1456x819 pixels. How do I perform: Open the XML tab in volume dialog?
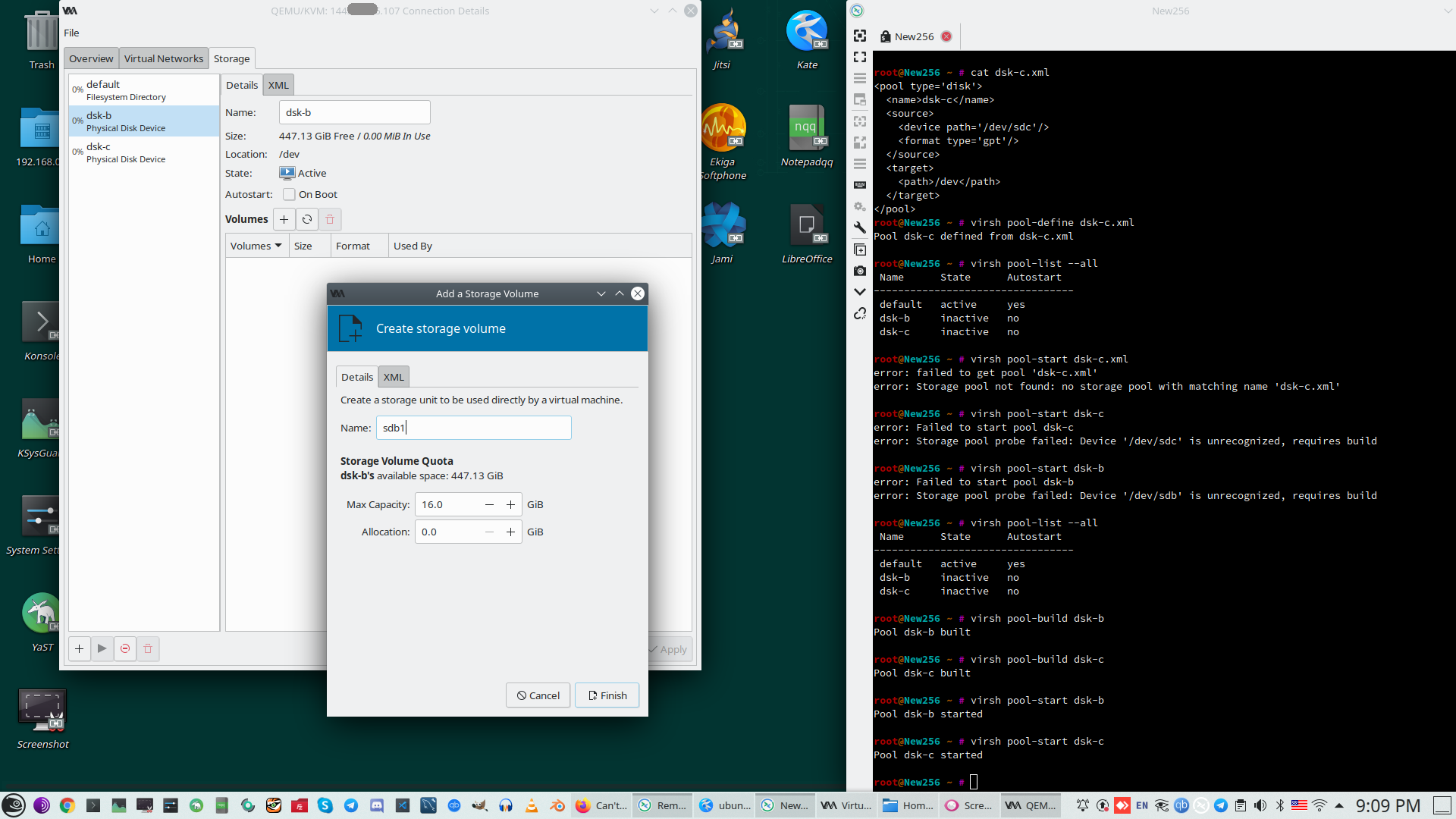(394, 377)
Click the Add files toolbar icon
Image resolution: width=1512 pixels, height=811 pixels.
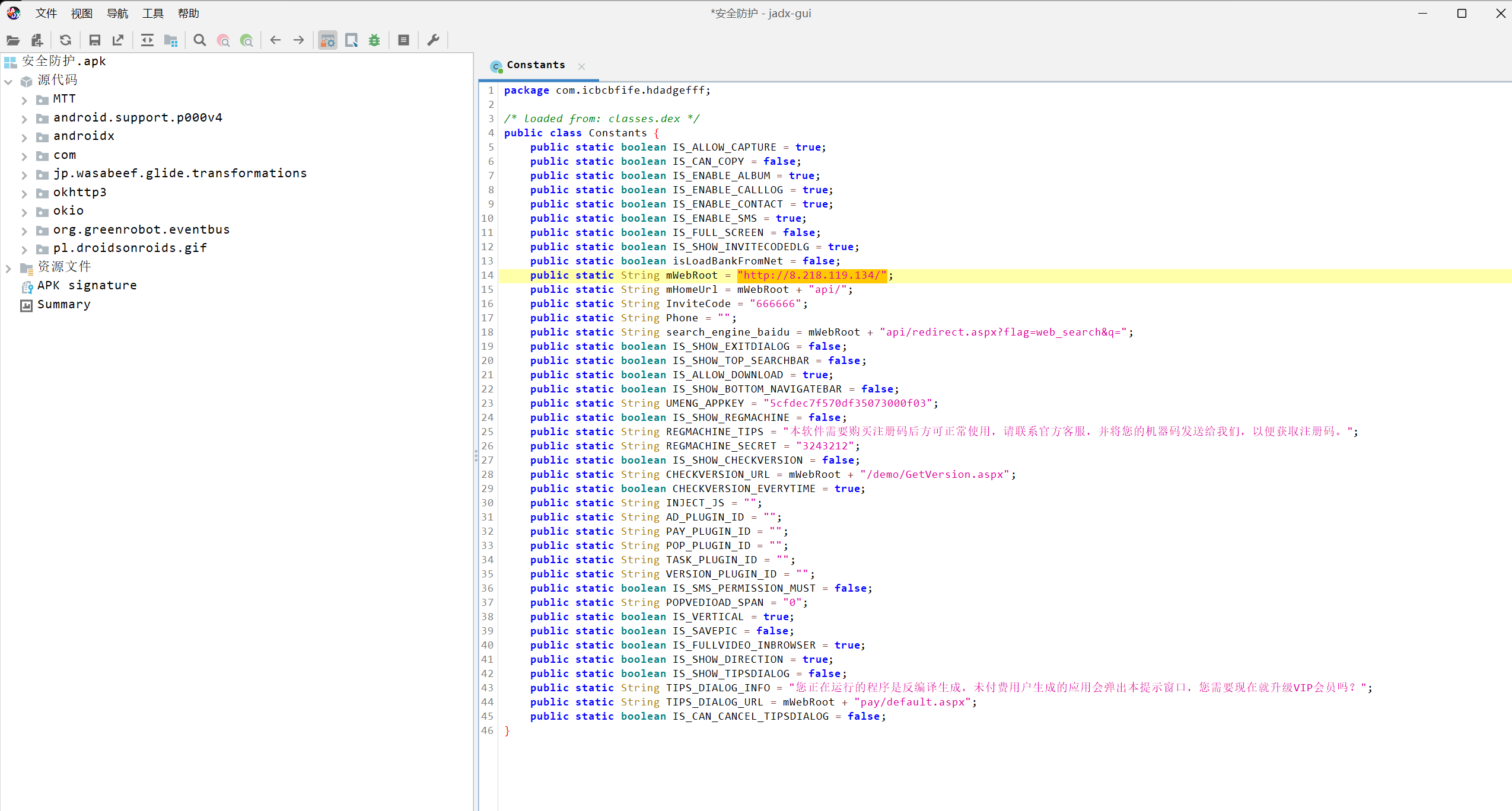click(x=37, y=40)
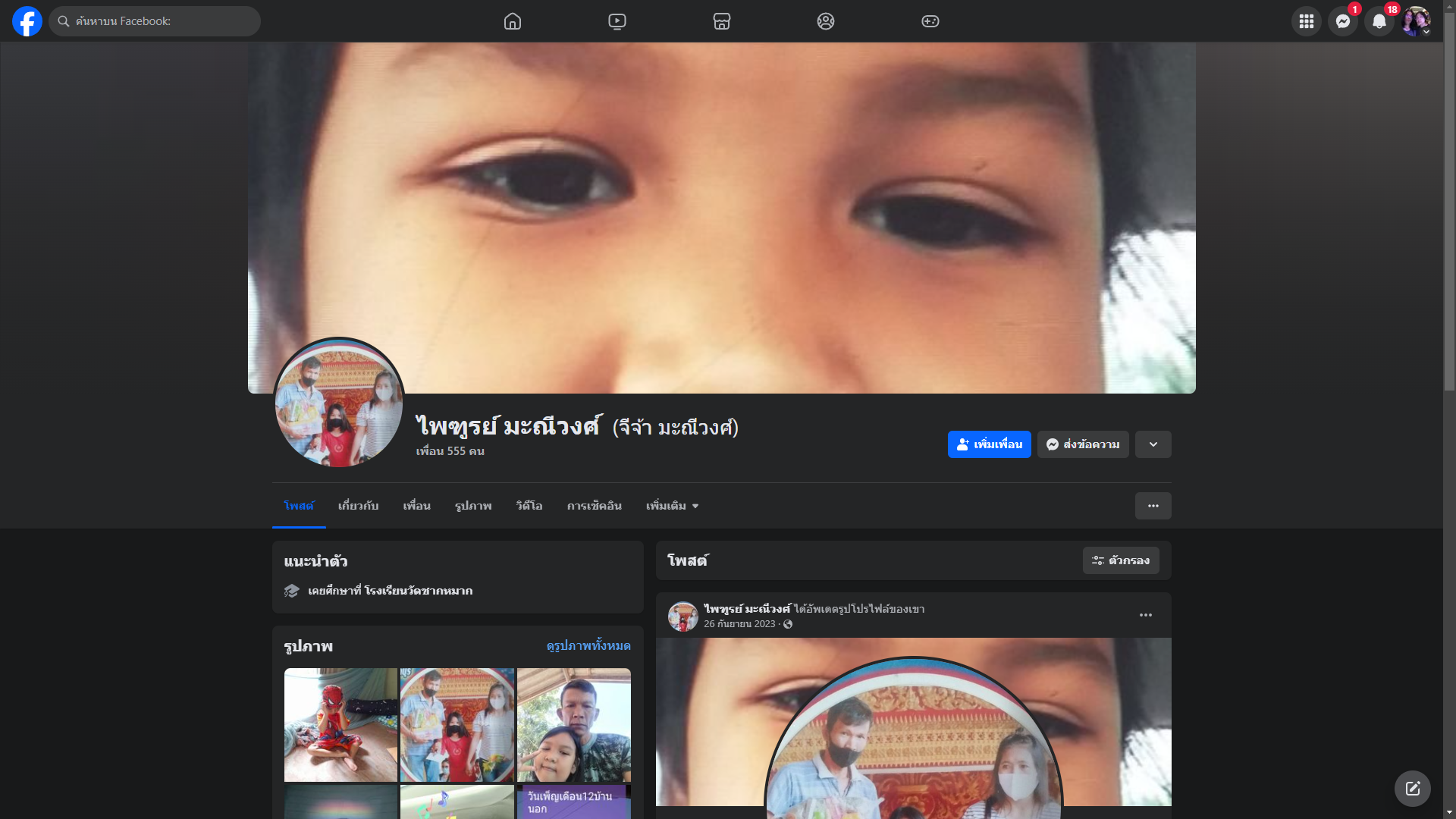Screen dimensions: 1456x819
Task: Open the Marketplace icon
Action: tap(722, 21)
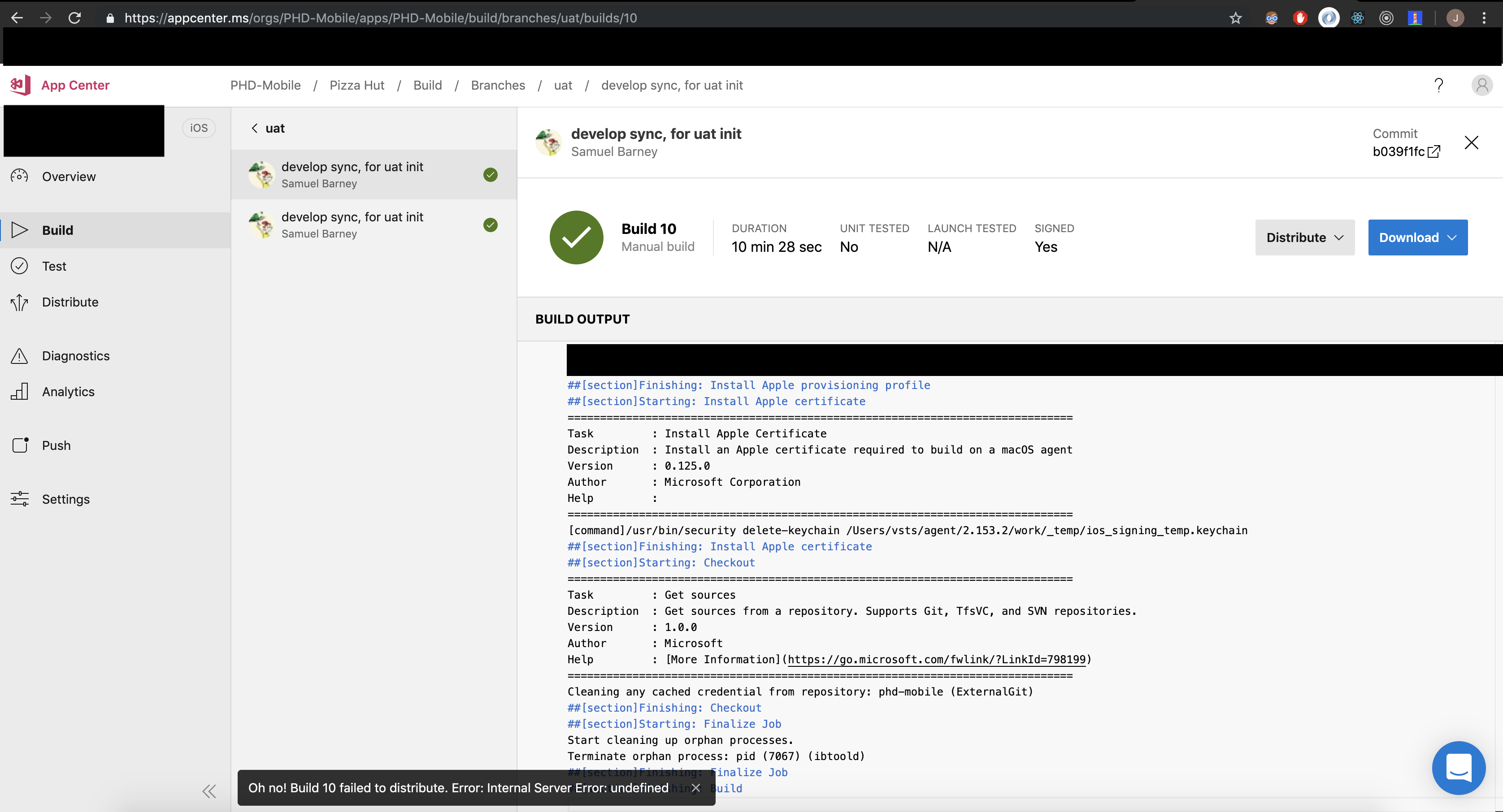Open the Diagnostics section
This screenshot has height=812, width=1503.
pos(76,355)
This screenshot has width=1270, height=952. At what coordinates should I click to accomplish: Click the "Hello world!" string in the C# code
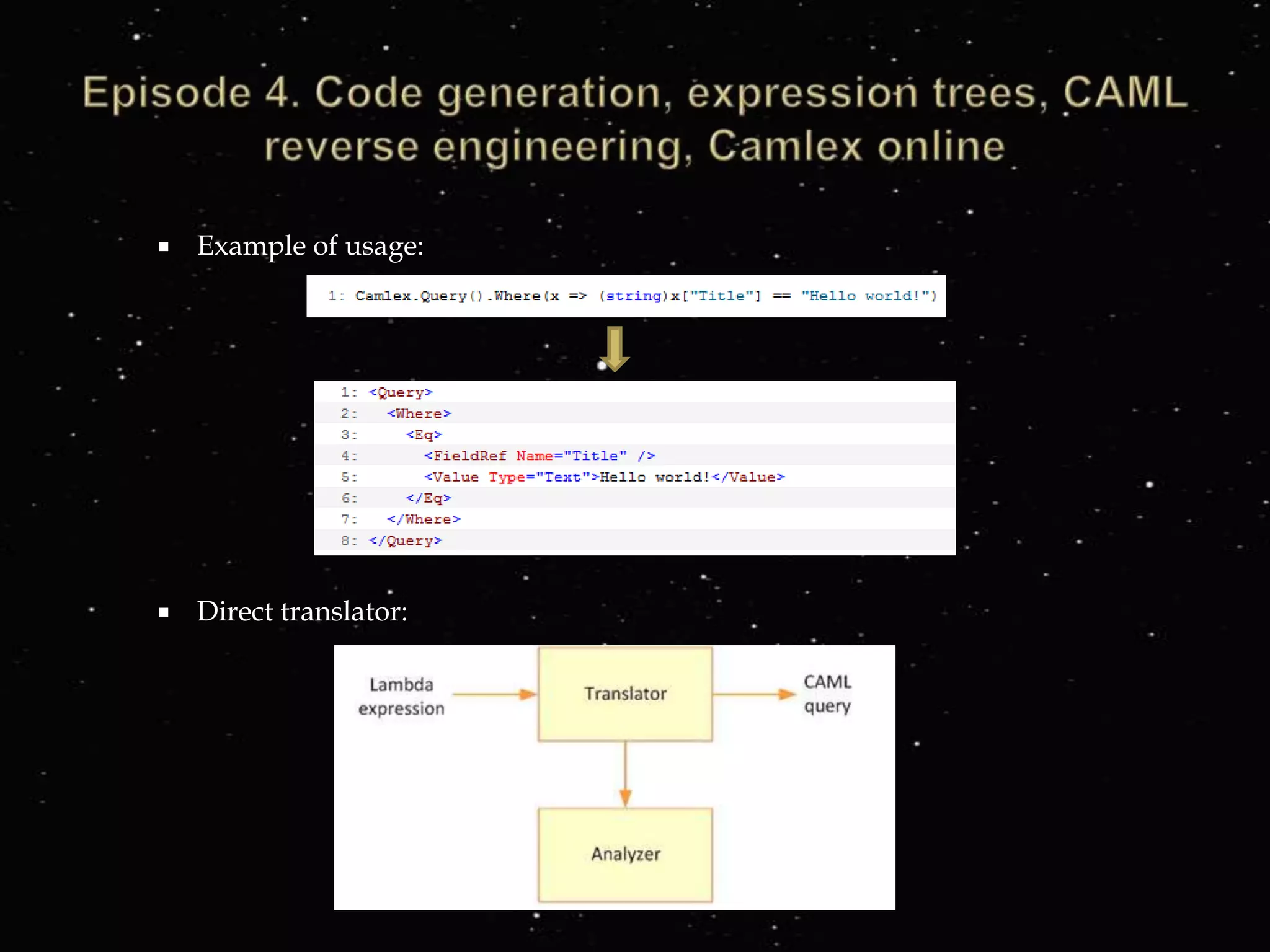(864, 296)
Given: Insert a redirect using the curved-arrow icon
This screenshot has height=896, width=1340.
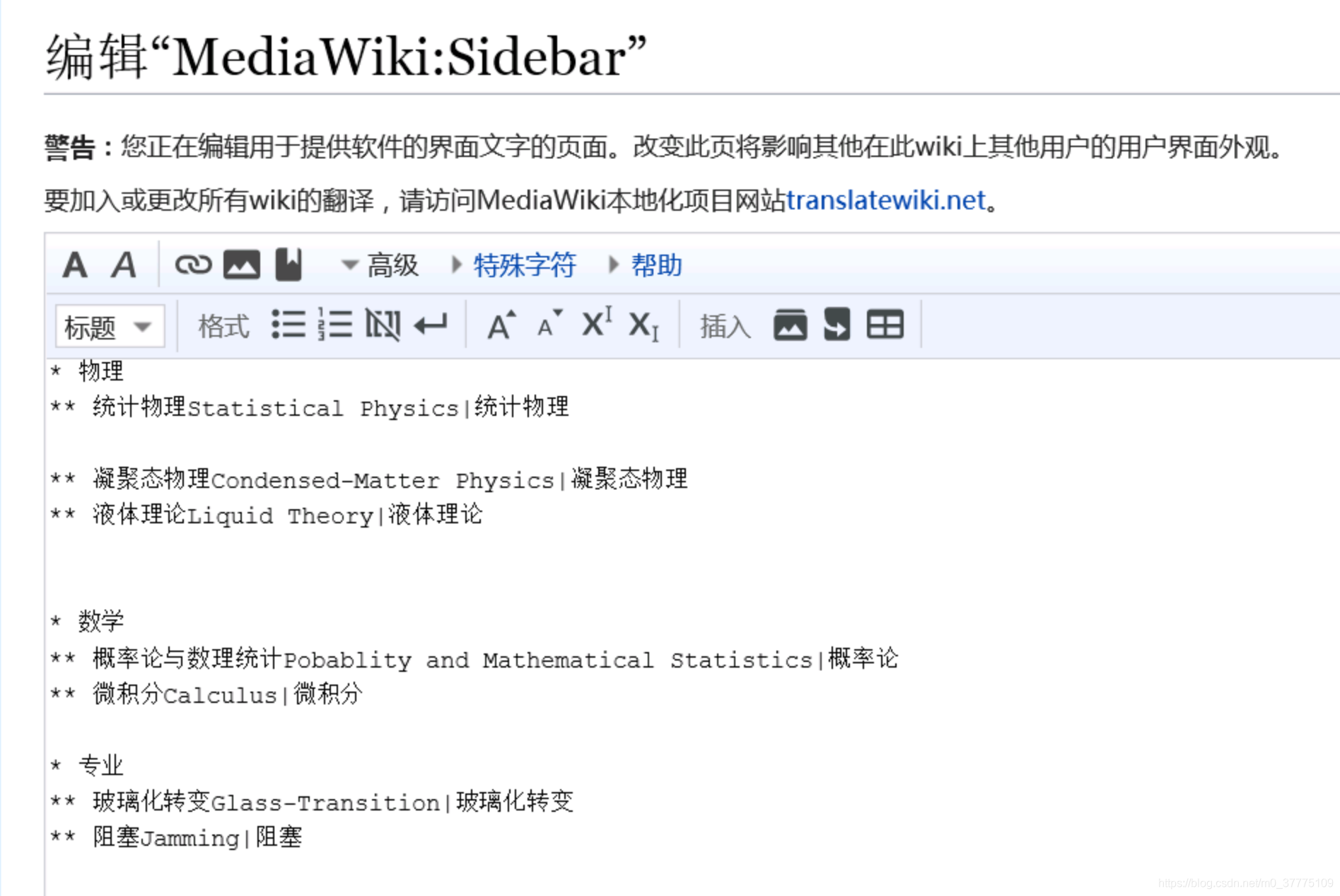Looking at the screenshot, I should click(x=836, y=325).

*****

(What the task asks):
Everything from the line with "Image resolution: width=1512" through the end of the records above, both ends included, is to be reproduced exactly, and nothing outside that span; the pictures are to be dropped.

(Result for this task):
Image resolution: width=1512 pixels, height=811 pixels.
click(x=37, y=40)
Screen dimensions: 1456x819
Task: Open the Marketplace icon
Action: tap(722, 21)
Open the Diagnostics section
This screenshot has height=812, width=1503.
pos(76,355)
This screenshot has width=1270, height=952. At what coordinates should I click to accomplish: Click the "Hello world!" string in the C# code
(864, 296)
Given: Insert a redirect using the curved-arrow icon
This screenshot has height=896, width=1340.
Looking at the screenshot, I should click(x=836, y=325).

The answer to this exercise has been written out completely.